Model shalat tawarih yang dilakukan oleh mesjid ini adalah aliran cognitivism. Aliran ini lebih mendahulukan berpikir daripada berprilaku. Jumlah rokaat tidak menjadi ukuran, namun yang penting adalah bagaimana terawih menjadi bagian penting dalam mengkaji keislaman. Sehingga dalam prosesnya, tidak jarang waktu untuk shalat terawih lebih pendek ketimbang ceramah sebelum shalat. Bisa jadi ceramah 45 menit dan shalat 30 menit. Terawih model ini mementingkan bagaimana islam dipikirkan dan menjadi ilmu yang wajib diketahui oleh jemaah.

Shalat terawih di mesjid itu berjumlah 11 rokaat yang kadang dalam prosesnya menggunakan surat yang panjang atau pun surat yang pendek. Namun jelas, surat-surat bacaan tidaklah mirif dengan model behaviourism pada model pertama. Untuk mengefektifkan juga, di mesjid ini menggunakan shalat dengan 4 rokaat satu salam sehingga shalatnya bisa dilakukan dalam tiga sesi, sesi pertama dan kedua 4 rokaat terawih dan 3 rokaat shalat witir untuk sesi terakhir. Simple dan bisa lebih cepat. Saya melihat, ceramah qobla terawih lebih dominan ketimbang shalatnya, bahkan seorang teman yang sering mengikuti di sana, lebih banyak mendengar ceramah daripada melakukan shalatnya. Ini menunjukan bahwa aspek berpikir lebih dominan daripada berprilaku (baca: shalat)

Ketiga shalat terawih di mesjid pesantren DT Bandung. Sebagai pesantren yang unik dan berbeda dari nomenklatur pesantren normal, DT adalah pesantren dengan cara yang berbeda. Bukan kitab kuning yang menjadi otoritas, tetapi program-program ke-Islaman yang diutamakan. Dengan cara itu, maka pesantren ini menggunakan terawih sebagai bagian dari program keislaman dimaksud. Jadi terawih merupakan instrumen terpenting dalam program Ramadhan, dan mungkin menjadi pembeda dengan program di luar Ramadhan.

Yang dilakukan DT dalam menyikapi perdebatan jumlah terawih adalah dengan menggunakan dua sesi yang berbeda. Dua sesi ini adalah untuk mensolusikan perdebatan jumlah rokaat. Ia melakukan 11 rokaat dan 23 rokaat sekaligus dalam satu rangkaian terawih. Hal ini sama dengan yang kami lakukan di Tasikmalaya, dimana jemaah diberikan kebebasan untuk memilih jumlah rokaat. Dalam istilah lain, ormas NU (dan sejenisnya semisah NW, Mathlaul Anwar, Ormas Habaib, dan seterusnya) yang selalu mewakili 23 rokaat yang berbeda dengan Muhammadiyah (dan utamanya Persis) yang menganut 11 rokaat dapat di akomodasi seluruhnya. Jadi ini adalah solusi yang baik. Saya ingat shalat model ini ketika di mesjid raya Solo pada tahun 2012 an.

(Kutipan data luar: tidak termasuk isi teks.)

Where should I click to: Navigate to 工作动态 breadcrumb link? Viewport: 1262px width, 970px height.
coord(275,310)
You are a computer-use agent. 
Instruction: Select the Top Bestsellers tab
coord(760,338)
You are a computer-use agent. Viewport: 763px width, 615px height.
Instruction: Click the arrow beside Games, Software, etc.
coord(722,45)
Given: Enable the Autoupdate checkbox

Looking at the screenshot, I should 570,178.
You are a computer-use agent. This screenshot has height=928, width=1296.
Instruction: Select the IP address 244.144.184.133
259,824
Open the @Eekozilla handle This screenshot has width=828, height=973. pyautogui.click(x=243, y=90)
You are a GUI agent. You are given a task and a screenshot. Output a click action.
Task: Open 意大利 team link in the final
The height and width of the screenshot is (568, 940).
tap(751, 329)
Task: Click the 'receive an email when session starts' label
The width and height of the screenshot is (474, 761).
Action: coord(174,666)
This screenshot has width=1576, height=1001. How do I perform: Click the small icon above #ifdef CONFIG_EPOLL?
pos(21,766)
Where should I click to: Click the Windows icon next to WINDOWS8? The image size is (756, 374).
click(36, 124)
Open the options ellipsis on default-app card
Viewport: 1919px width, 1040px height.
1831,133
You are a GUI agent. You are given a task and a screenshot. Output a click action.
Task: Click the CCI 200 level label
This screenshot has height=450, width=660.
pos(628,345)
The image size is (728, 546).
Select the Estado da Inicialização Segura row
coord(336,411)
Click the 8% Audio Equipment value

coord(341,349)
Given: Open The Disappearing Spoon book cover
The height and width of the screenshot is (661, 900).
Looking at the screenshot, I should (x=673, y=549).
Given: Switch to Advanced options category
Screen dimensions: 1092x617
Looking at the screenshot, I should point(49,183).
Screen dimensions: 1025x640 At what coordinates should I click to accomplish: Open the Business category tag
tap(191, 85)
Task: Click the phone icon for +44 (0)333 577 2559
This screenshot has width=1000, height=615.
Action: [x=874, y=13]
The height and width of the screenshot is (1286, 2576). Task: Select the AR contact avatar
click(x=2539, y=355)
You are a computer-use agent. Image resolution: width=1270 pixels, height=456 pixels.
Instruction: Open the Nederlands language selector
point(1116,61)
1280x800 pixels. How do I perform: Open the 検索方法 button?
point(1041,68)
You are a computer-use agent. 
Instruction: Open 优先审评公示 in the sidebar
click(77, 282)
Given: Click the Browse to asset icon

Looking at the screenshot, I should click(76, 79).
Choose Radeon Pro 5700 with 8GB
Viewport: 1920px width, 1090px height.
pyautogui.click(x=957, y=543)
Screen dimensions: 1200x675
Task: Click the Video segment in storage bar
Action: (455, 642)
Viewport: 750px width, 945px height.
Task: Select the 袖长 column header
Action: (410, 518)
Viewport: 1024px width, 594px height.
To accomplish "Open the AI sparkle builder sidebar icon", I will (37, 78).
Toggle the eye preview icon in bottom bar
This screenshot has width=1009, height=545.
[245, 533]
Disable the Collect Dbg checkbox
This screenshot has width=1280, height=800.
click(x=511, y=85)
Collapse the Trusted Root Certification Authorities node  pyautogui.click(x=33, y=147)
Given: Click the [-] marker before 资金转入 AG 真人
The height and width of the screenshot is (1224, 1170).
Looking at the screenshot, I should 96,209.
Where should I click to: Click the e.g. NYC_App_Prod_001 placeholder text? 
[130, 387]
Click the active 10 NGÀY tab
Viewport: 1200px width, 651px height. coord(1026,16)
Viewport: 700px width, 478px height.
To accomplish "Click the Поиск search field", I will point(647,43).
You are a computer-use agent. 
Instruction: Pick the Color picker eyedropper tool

Model shalat terawih pada DT beraliran constructivisme. Aliran ini lebih memadukan dua aliran sebelumnya (baca: behaviourisme; sikap dan cognitivisme; berpikir). Di awal sebelum shalat terawih diadakan kajian selama 15 menit untuk berpikir tentang keislaman. Lalu kemudian sholat dilakukan dengan inovasi untuk menjangkau semua kalangan. Untuk yang rokaat sebelas, maka shalat dilakukan dengan menggunakan ayat-ayat panjang. Tadi malam saya mengikuti shalat dengan satu juz Qur’an, tepatnya juz keempat (sesuai malam keempat).

Setelah sesi pertama selesai, maka untuk pengikut 11 rokaat diberi waktu 5 menit untuk witir dan istirahat bagi yang ingin melanjutkan 23 rokaat. Bisa dipastikan, ruangan mesjid jadi berkurng karena mayoritas jemaah sudah lelah dengan shalat 11 rokaat dengan ayat-ayat yang sangat panjang itu. Hanya merekalah yang terpilih yang mengikuti samapi 23 rokaat, nah saya? Ga usah tanya yah.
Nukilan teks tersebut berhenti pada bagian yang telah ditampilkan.